## Task brief
For this exercise, write out exactly the lines from the line containing "AliBuy (579, 355)" through the last line of the records, and no other lines.

## Materials provided
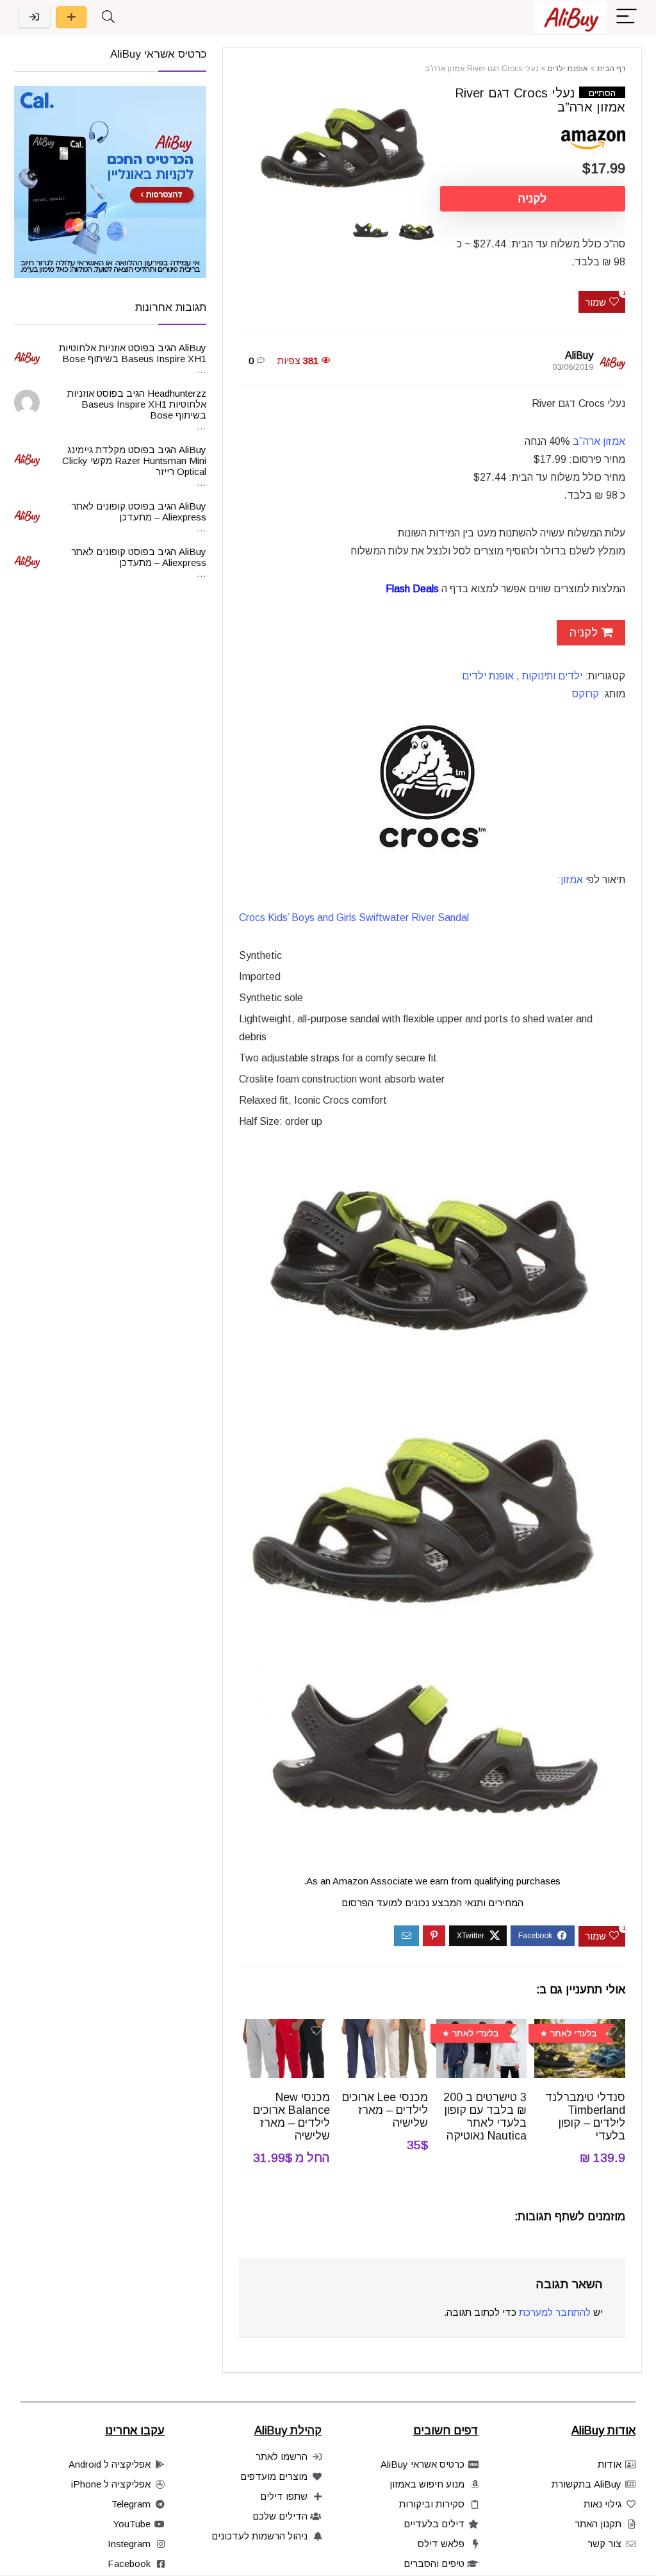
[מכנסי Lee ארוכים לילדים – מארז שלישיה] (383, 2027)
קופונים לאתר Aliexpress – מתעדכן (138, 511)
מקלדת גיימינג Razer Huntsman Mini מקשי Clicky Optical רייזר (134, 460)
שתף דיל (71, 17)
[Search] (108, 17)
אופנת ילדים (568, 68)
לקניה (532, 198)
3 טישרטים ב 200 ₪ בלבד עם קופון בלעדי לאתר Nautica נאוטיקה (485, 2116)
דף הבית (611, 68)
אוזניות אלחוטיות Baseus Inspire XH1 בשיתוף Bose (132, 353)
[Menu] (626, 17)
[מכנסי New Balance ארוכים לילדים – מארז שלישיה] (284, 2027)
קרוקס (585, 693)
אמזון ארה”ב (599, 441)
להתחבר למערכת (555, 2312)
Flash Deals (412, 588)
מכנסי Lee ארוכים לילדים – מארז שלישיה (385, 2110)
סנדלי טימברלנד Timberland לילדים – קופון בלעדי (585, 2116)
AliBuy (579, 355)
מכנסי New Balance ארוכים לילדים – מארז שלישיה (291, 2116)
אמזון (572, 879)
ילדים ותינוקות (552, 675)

## Solution for this problem
AliBuy (579, 355)
מכנסי New Balance ארוכים לילדים – מארז שלישיה (291, 2116)
אמזון (572, 879)
ילדים ותינוקות (552, 675)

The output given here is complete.